Records contained in a dataset:
---

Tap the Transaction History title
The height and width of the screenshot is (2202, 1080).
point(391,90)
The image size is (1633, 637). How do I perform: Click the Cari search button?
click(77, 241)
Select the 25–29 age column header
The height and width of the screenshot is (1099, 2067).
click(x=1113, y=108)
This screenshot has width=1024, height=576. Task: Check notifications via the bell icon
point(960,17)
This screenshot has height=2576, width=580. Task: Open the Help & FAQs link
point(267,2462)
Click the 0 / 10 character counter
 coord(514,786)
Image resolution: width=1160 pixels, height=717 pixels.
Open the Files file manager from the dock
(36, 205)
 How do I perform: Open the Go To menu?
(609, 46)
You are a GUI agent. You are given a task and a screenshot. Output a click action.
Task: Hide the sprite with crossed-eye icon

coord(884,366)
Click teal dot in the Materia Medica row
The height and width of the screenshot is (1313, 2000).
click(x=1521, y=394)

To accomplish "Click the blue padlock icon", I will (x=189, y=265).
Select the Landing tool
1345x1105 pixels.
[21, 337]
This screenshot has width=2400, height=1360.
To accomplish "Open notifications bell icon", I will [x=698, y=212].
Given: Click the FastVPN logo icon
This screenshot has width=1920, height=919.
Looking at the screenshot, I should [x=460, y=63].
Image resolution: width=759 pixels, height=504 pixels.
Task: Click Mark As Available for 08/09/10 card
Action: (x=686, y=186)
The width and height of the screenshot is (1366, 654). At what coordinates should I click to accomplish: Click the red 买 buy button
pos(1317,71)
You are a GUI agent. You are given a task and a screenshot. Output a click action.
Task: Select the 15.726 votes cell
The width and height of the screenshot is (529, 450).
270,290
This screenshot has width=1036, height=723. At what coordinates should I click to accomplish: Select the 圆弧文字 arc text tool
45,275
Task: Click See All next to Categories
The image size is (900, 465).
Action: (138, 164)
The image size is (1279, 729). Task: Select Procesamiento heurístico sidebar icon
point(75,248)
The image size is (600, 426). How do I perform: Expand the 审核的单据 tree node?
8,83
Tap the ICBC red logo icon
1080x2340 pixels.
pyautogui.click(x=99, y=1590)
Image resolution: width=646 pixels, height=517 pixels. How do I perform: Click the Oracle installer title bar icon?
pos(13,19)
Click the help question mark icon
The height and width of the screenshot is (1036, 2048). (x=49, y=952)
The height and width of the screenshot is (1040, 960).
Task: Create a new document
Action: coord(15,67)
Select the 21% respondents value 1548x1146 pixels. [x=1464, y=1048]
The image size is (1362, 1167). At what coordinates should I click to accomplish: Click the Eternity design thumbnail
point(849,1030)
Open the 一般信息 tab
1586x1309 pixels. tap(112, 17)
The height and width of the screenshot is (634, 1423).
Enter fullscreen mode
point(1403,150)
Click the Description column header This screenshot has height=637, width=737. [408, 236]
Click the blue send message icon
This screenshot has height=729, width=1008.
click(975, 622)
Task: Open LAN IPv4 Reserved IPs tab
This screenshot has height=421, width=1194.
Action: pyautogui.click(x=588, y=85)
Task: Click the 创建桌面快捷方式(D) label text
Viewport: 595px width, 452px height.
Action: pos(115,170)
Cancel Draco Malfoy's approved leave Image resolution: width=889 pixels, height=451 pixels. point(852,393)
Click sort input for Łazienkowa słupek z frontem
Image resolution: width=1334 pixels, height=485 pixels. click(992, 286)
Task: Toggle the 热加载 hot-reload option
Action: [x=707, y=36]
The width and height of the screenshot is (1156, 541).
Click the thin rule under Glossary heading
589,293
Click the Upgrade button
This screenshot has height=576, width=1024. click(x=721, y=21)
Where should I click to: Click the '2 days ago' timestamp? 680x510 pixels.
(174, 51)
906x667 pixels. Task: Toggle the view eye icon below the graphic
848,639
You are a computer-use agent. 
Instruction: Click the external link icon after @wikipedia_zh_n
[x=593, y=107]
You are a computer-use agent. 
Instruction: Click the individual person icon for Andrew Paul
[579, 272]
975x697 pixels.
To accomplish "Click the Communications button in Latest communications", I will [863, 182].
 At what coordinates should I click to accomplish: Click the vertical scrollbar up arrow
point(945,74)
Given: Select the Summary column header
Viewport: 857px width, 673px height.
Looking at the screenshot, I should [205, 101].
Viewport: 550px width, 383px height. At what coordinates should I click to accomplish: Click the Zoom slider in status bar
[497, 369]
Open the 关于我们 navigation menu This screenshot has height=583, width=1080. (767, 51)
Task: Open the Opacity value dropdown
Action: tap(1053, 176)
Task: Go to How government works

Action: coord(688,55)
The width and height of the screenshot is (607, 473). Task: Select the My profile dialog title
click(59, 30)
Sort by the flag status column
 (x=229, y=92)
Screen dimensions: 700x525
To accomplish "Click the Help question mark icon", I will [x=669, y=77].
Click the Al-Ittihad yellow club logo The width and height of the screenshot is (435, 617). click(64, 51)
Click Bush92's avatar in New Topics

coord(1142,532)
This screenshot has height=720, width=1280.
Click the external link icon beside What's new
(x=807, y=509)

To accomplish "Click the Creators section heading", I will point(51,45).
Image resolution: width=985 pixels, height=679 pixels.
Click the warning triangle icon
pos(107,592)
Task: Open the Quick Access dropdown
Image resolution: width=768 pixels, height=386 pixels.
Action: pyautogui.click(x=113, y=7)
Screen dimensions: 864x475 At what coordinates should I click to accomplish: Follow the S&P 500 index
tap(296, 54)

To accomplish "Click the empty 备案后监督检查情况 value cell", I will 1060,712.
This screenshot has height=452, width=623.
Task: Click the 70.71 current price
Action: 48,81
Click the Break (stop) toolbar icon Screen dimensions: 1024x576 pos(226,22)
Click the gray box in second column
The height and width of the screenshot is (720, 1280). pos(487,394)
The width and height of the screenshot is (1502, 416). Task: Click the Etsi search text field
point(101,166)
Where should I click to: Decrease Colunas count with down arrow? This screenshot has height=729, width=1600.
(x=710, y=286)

---

Try it:
Copy out the lines starting at the one containing "Click the Al-Ittihad" and ending with the last line of the entries. Include nothing else.

Response below:
Click the Al-Ittihad yellow club logo The width and height of the screenshot is (435, 617). click(64, 51)
Click Bush92's avatar in New Topics

coord(1142,532)
This screenshot has height=720, width=1280.
Click the external link icon beside What's new
(x=807, y=509)

To accomplish "Click the Creators section heading", I will point(51,45).
Image resolution: width=985 pixels, height=679 pixels.
Click the warning triangle icon
pos(107,592)
Task: Open the Quick Access dropdown
Image resolution: width=768 pixels, height=386 pixels.
Action: pyautogui.click(x=113, y=7)
Screen dimensions: 864x475 At what coordinates should I click to accomplish: Follow the S&P 500 index
tap(296, 54)

To accomplish "Click the empty 备案后监督检查情况 value cell", I will 1060,712.
This screenshot has height=452, width=623.
Task: Click the 70.71 current price
Action: 48,81
Click the Break (stop) toolbar icon Screen dimensions: 1024x576 pos(226,22)
Click the gray box in second column
The height and width of the screenshot is (720, 1280). pos(487,394)
The width and height of the screenshot is (1502, 416). Task: Click the Etsi search text field
point(101,166)
Where should I click to: Decrease Colunas count with down arrow? This screenshot has height=729, width=1600.
(x=710, y=286)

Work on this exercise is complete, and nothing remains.